There are also case reports of SCOs managed transcranially, which has been posited to be of benefit given their highly vascular and adherent nature.9,20,25,29 In this series, one operation at an OSH had to be aborted because of intraoperative bleeding during a standard craniotomy (case 4), and it is possible that the transcranial approach may provide more intraoperative maneuverability to deal with excessive bleeding and better access to adherent areas of tumor. Nevertheless, each of the 6 SCOs reported on here was ultimately managed by the TS approach. With proper adjuvant therapy and careful monitoring, SCO can be successfully treated transsphenoidally, and even in cases of subtotal resection, patients can experience substantial benefit due to relief of mass effect on the pituitary gland and optic chiasm.

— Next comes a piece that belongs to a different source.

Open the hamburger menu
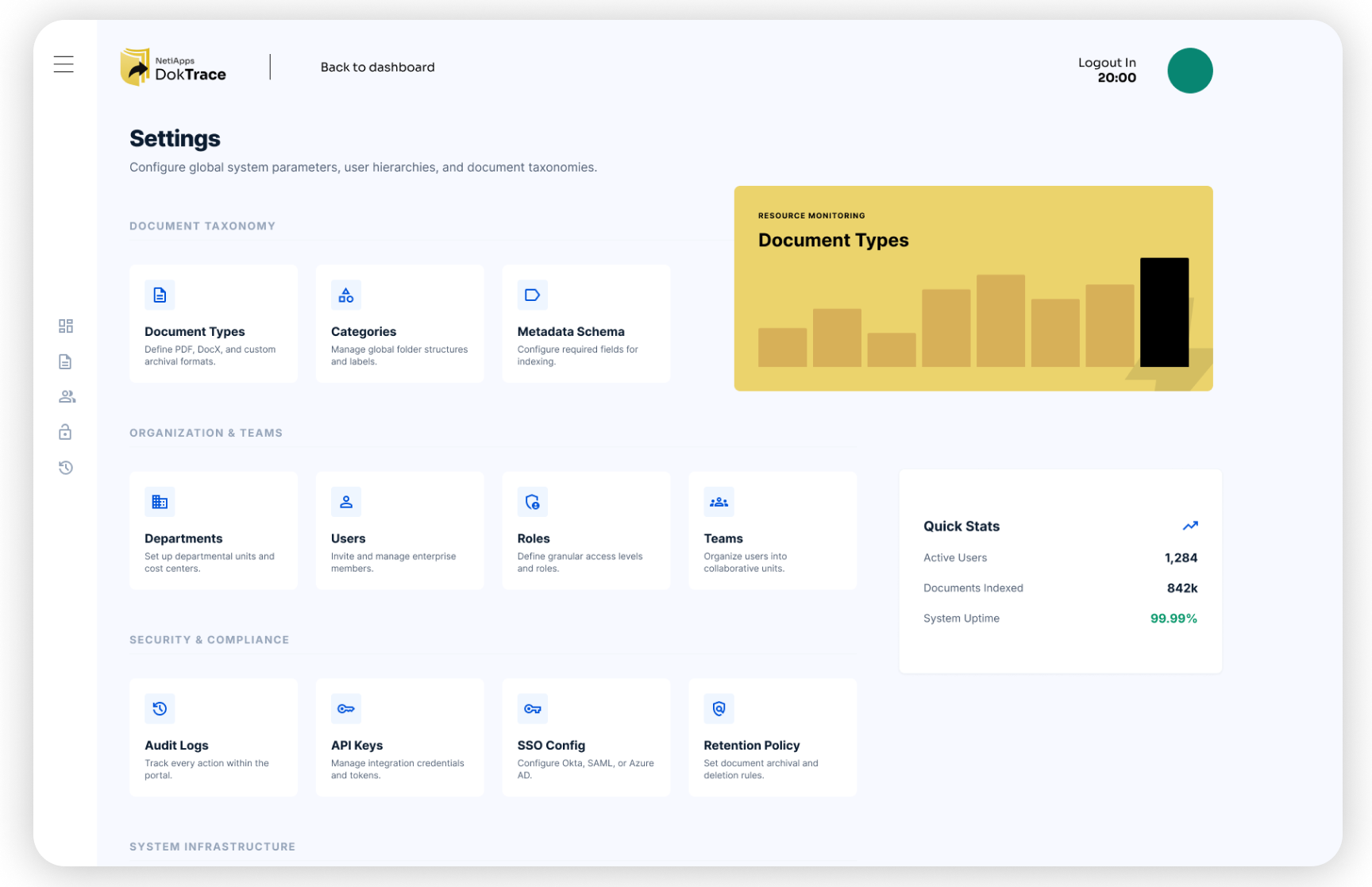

The limitations of our study include the retrospective nature, relatively small sample size related to the rareness of the entity, and heterogeneous management of the 6 cases presented. However, we believe that our study, which is the largest case study of SCO to date, offers value by discussing current diagnostic, therapeutic, and management strategies. In addition, we thoroughly review the literature with a focus on the pathological characteristics of SCO in the context of the updated 2017 WHO classification of SCO.
Conclusions
SCO poses both a diagnostic and therapeutic challenge. Because of its sellar location and common presenting symptoms of visual disturbances, headache, and hypopituitarism, it is often misdiagnosed as a nonfunctional pituitary adenoma. Because of the highly vascular and adherent nature of these lesions, resection of SCO can be hazardous but even subtotal resection can interrupt progression and provide symptomatic relief. In addition, SCO is associated with a high recurrence and progression rate compared to other benign neoplasms of the sella, and vigilant long-term follow-up is recommended.
Acknowledgments
This study was partially funded by National Institutes of Health (NIH) Training Grant T32 CA 009001 (to DJC).
ABBREVIATIONS
- CN
cranial nerve
- CNS
central nervous system
- EMA
epithelial membrane antigen
- GFAP
glial fibrillary acidic protein
- GTR
gross-total resection
- OSH
outside hospital
- SCO
spindle cell oncocytoma
- S100
S100 protein
- TS
transsphenoida
- TTF-1
thyroid transcription factor 1
- WHO
World Health Organization
Footnotes
Disclosures
The authors report no conflict of interest concerning the materials or methods used in this study or the findings specified in this paper.
Supplemental Information
Previous Presentations
Portions of this work were presented in electronic poster form at the American Association of Neurological Surgeons (AANS) meeting, Chicago, Illinois, April 30, 2016.